* REQUISITOS: Prossiga o texto sobre fatos jurídicos e negócios jurídicos a partir da última frase apresentada.

* TRECHO FORNECIDO:
---

Código Civil, Código Civil - Direitos dos Contratos

1 O contrato em meio aos negócios jurídicos – introdução

Damos o nome de fatos aos acontecimentos que vivenciamos em nosso ambiente social. E, entre estes, sobressaem os fatos jurídicos (1) que podem ser definidos como todo acontecimento decorrente da natureza (2) ou da atuação humana, do qual deflui efeitos para o Direito.

Exemplo de fato é o raio que cai no oceano sem maiores consequências. Exemplo de fato jurídico é o mesmo raio que queima uma embarcação (3), ou ainda, a compra e venda de peixes contratada entre o dono da embarcação e o proprietário de um supermercado; o dever de reparar o dano causado numa colisão de veículos; a obrigação de restituir uma soma de dinheiro obtida sem qualquer razão de direito (enriquecimento sem causa (4)).

Dentro dos fatos jurídicos  decorrentes da atuação humana (5)  devem ser ressaltados os  atos jurídicos – em sentido amplo -, que se subdividem em lícitos e ilícitos, conforme estejam ou não de acordo com os preceitos do ordenamento jurídico.

Os lícitos dividem-se em atos jurídicos em sentido estreito, em atos-fatos jurídicos e em negócios jurídicos. Isso porque, em algumas ações, o fato humano consiste em perdoar uma dívida, noutras em apropriar-se de um objeto da natureza e, por vezes, tem em mira a realização de um verdadeiro negócio em que as partes criam normas para regular seus interesses.

---

* REGISTROS FORNECIDOS:

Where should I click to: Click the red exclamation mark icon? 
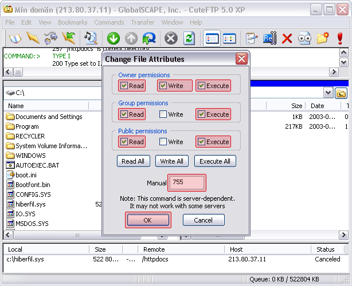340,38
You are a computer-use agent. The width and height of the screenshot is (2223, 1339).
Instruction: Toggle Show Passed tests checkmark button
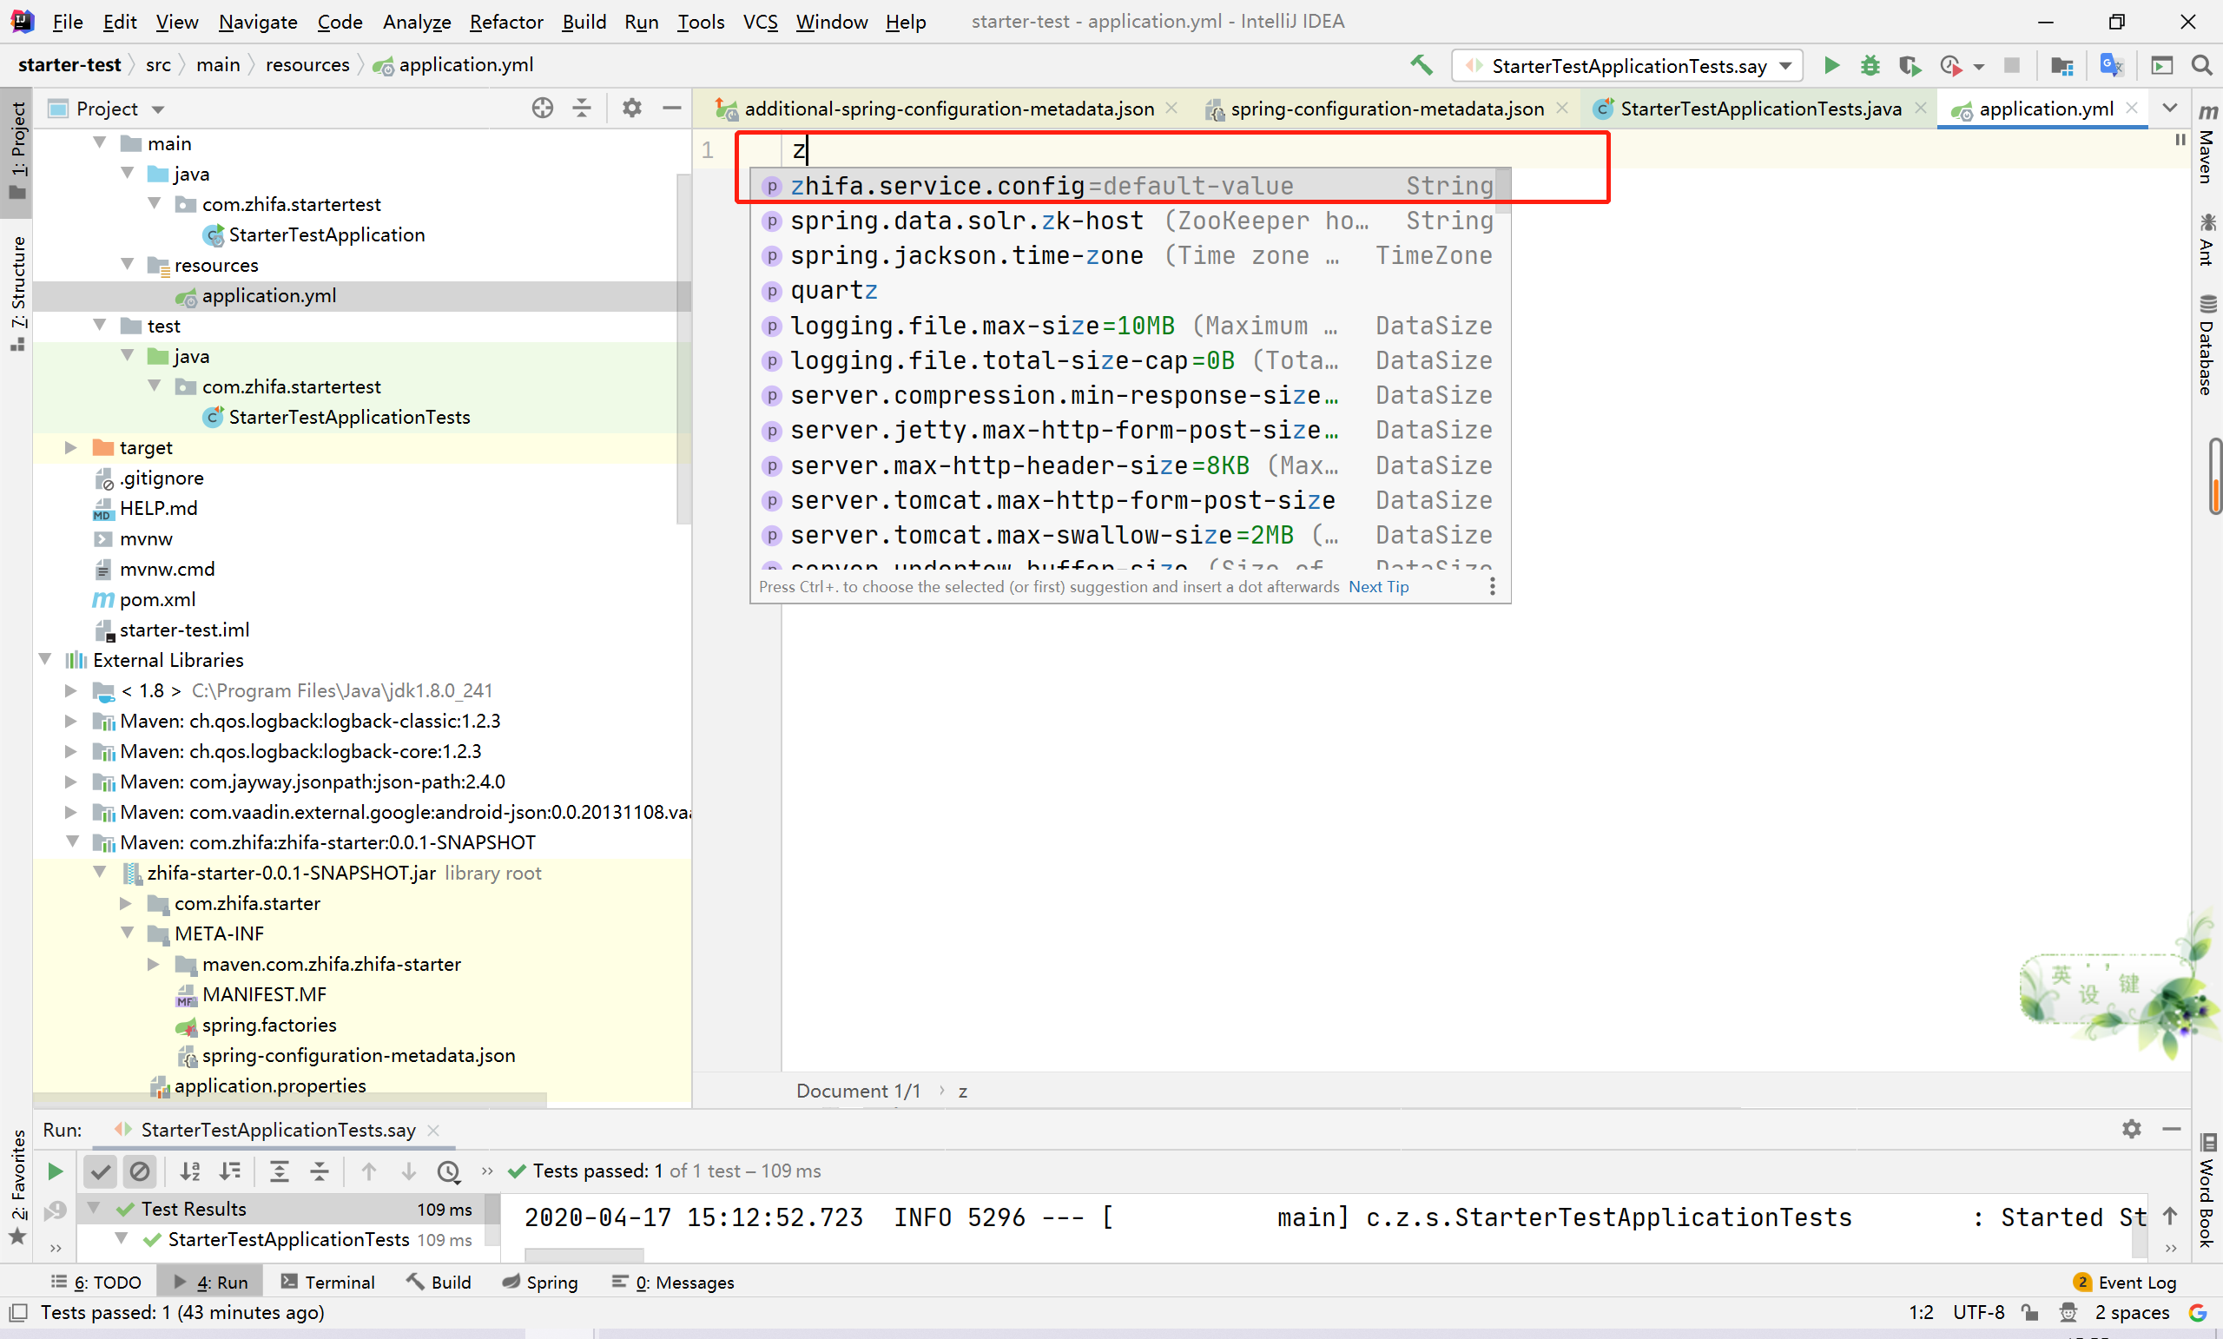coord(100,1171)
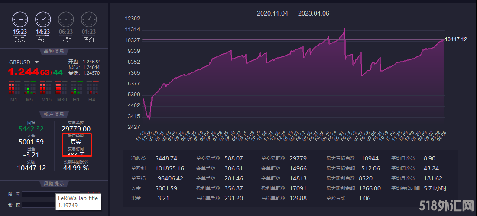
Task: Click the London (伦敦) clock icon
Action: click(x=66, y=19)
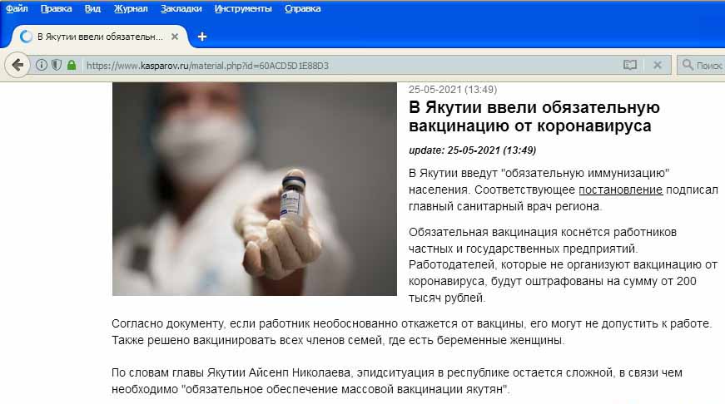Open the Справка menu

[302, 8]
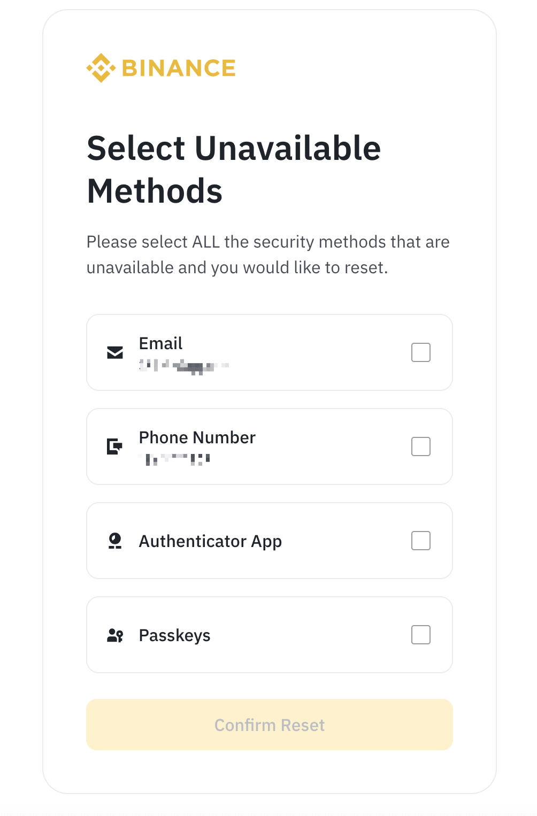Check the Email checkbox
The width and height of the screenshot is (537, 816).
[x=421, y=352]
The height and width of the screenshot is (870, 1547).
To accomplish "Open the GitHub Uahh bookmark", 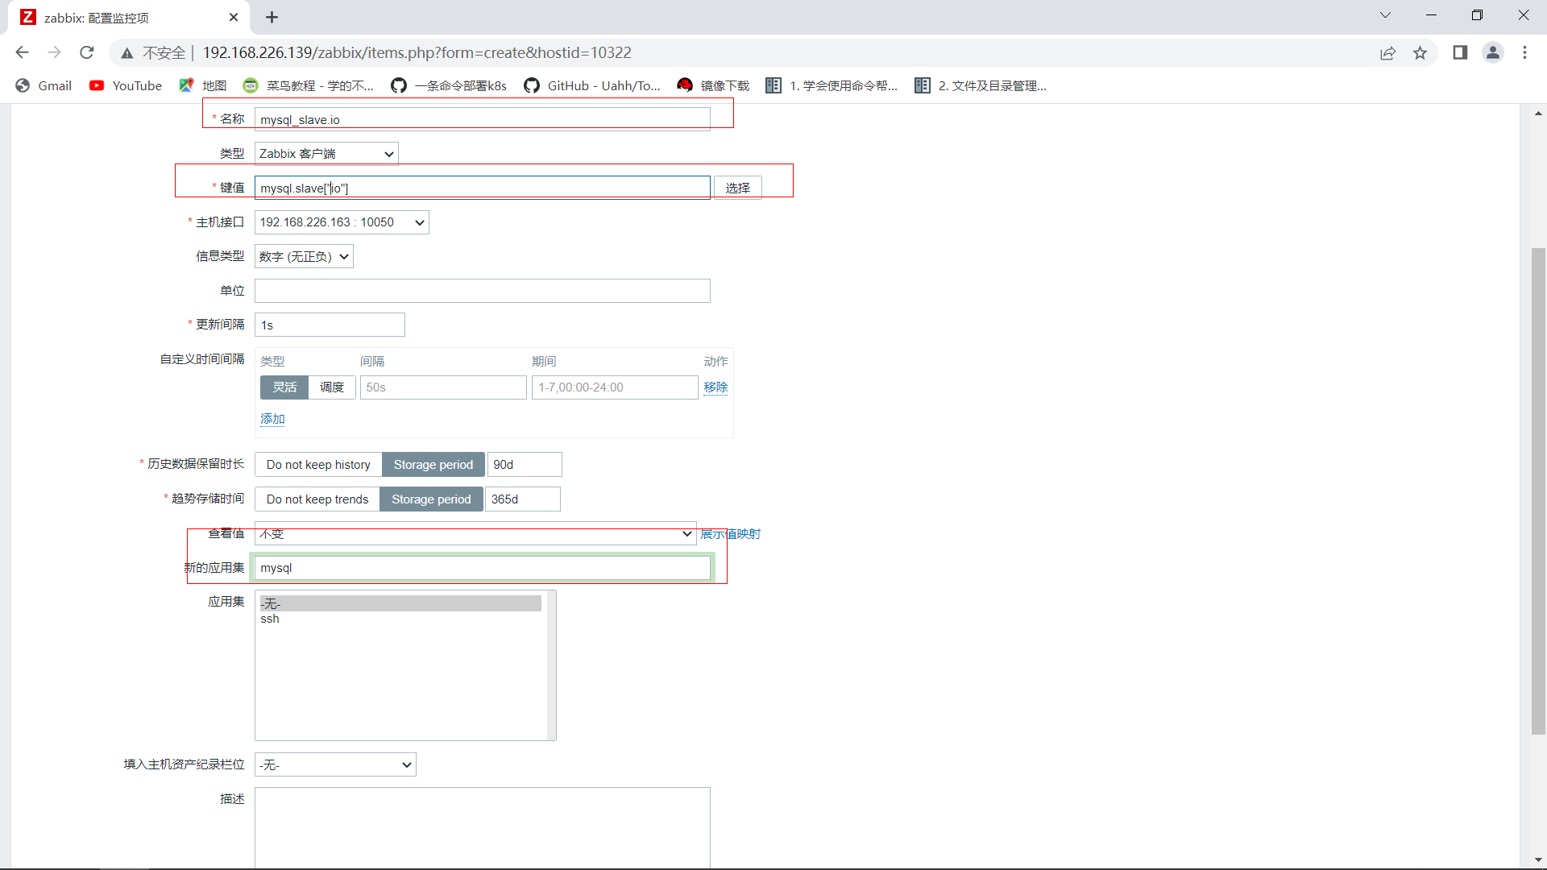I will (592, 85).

---

* RESPOSTA DO EXERCÍCIO:
Observe-se que a palavra negócio aqui tem sentido um pouco diferente de “negócio” utilizado na linguagem corrente.

Negócio (jurídico) significa o querer (6) exteriorizado dos sujeitos de direito quando resolvem disciplinar seus interesses, obtendo direitos e assumindo obrigações, sob a autorização do ordenamento jurídico (7).

Nesse sentido, cabe assinalar que quando o legislador do Código Civil de 1916 falava em “ato jurídico” estava, na verdade, pretendendo se referir a “negócio jurídico”.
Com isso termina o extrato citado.